ANG has now completed an EA and received a BiOp from FWS, but in the view of ABC and BSBO, these assessments are inadequate:

  • Under federal law, NEPA documents must consider reasonable alternatives to wind energy; in this case, distributed solar on the base's already built environment would be one such option. However, an expansion of distributed solar was not considered, according to the EA. The Camp Perry EA only provides two alternatives—build or don't build—which represents a violation of NEPA.
  • The validity of both the Camp Perry EA and BiOp is called into doubt by a new radar study by FWS, which showed that vast numbers of migratory birds and bats move through the area, flying at altitudes that would bring them within the rotor-swept zone of the Camp Perry turbine.

“The ANG's Environmental Assessment and FWS's Biological Opinion were issued just before the FWS's advanced radar study was published.

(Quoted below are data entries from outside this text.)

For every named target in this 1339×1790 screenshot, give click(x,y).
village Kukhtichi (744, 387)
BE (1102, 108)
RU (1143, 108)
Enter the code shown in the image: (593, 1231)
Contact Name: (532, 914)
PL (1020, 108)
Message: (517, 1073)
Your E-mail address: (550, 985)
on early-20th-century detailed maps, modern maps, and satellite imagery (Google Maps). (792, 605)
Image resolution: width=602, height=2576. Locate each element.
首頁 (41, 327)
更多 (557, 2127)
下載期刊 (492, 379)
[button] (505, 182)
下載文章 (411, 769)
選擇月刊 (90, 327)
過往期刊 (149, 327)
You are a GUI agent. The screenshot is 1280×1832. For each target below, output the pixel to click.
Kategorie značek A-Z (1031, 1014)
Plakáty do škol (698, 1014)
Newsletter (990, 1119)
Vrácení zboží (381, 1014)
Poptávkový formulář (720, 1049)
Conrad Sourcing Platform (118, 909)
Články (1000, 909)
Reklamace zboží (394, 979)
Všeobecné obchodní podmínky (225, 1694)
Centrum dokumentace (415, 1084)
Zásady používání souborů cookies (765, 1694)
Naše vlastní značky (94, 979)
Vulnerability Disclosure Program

This is highly problematic, especially since the results of this study essentially invalidate both documents,” Hutchins said.

“The fact that the Ohio Air National Guard has gone through the motions and developed a perfunctory Environmental Assessment does nothing to allay our concerns about this turbine, which would be located in one of the worst possible locations for bird and bat conservation—and on public land,” Hutchins added. “Allowing this development to proceed would open the door to yet more wind energy development on the shores of the Great Lakes.”


American Bird Conservancy is the Western Hemisphere's bird conservation specialist—the only organization with a single and steadfast commitment to achieving conservation results for native birds and their habitats throughout the Americas. With a focus on efficiency and working in partnership, we take on the toughest problems facing birds today, innovating and building on sound science to halt extinctions, protect habitats, eliminate threats, and build capacity for bird conservation.

Black Swamp Bird Observatory is a 501(c)(3) not-for-profit whose mission is to inspire the appreciation, enjoyment, and conservation of birds and their habitats through research, education, and outreach.